- _TRECHO CITADO_
Wednesday, October 26, 2011

Crise na Educação? Ou a Incapacidade de Aceitar que as Pessoas São Diferentes?

Em todo lugar, em qualquer era, a despeito da dedicação, esforço, preparo e incentivos para os professores, haverá sempre alunos bons e alunos ruins, alunos inteligentes e alunos burros, alunos esforçados e alunos preguiçosos. Infelizmente os formuladores de políticas educacionais, os políticos e os “profissionais da educação” são incapazes de entender e aceitar essa verdade absoluta e incontestável. Eles no fundo padecem da doença mental baseada na crença de que a educação é capaz de moldar a essência do ser humano e corrigir eventuais falhas naturais, familiares, psicologicas e sociais. Vejam aí o caso da política educacional americana da última década chamada Nenhuma Criança Deixada para Trás:
A decade ago, President George W. Bush satisfied the demand for testing and accountability by proposing the legislation now known as No Child Left Behind (NCLB), passed by Congress in 2001 and signed into law by President Bush in January 2002. It mandated that every public school in the nation must test all children in reading and mathematics from grades three through eight and classify the scores by racial and ethnic groups (white, African- American, Latino, Asian-American, Native American, etc.), low-income students, students with disabilities, and students with limited English skills. By 2014, every student in every category was expected to reach proficiency in those subjects, as defined by each state and measured by standardized tests selected by each state, or the school would face a series of escalating sanctions, culminating in firing part or all of the staff, closing the school, or handing control of the school over to the state or to private management.
Because of its utopian goals, coupled with harsh sanctions, NCLB has turned out to be the worst federal education legislation ever passed. Recently, Secretary of Education Arne Duncan predicted that more than 80 percent of the nation’s public schools would be labeled “failing” this year by federal standards, including some excellent schools in which students (usually those with disabilities) were not on track to meet the target. By 2014, if the law is unchanged, very few public schools will not be labeled “failures.” No nation has ever achieved 100 percent proficiency for all its students, and no state in this nation is anywhere close to achieving it. No nation has ever passed a law that would result in stigmatizing almost every one of its schools. The Bush-era law is a public policy disaster of epic proportions, yet Congress has been unable to reach consensus about changing it.

Dados extraídos de uma coleção:
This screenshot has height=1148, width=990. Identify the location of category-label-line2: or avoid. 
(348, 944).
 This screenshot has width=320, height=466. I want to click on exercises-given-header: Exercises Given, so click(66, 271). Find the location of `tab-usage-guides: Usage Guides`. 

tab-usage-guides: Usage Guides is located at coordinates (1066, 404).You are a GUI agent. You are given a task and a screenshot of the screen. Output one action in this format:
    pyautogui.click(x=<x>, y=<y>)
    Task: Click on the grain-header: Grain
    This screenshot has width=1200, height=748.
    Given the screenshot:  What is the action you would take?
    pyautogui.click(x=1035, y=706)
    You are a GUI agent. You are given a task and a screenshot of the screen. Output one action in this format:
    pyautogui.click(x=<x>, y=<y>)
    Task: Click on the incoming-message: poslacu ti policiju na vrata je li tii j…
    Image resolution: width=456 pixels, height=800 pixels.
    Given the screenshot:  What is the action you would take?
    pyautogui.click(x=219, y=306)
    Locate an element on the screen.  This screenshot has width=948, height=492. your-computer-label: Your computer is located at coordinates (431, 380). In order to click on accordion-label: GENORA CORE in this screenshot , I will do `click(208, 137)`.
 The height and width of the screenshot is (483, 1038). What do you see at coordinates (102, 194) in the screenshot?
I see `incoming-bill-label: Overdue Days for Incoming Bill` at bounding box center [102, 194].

- _O PROBLEMA_
Transcreva do texto sobre a crise na educação tudo o que vai de "Because of its" até "about changing it.", sem alterar nada. Estes dados provêm de outra fonte, distinta do texto.

- _SOLUÇÃO REDIGIDA_
Because of its utopian goals, coupled with harsh sanctions, NCLB has turned out to be the worst federal education legislation ever passed. Recently, Secretary of Education Arne Duncan predicted that more than 80 percent of the nation’s public schools would be labeled “failing” this year by federal standards, including some excellent schools in which students (usually those with disabilities) were not on track to meet the target. By 2014, if the law is unchanged, very few public schools will not be labeled “failures.” No nation has ever achieved 100 percent proficiency for all its students, and no state in this nation is anywhere close to achieving it. No nation has ever passed a law that would result in stigmatizing almost every one of its schools. The Bush-era law is a public policy disaster of epic proportions, yet Congress has been unable to reach consensus about changing it.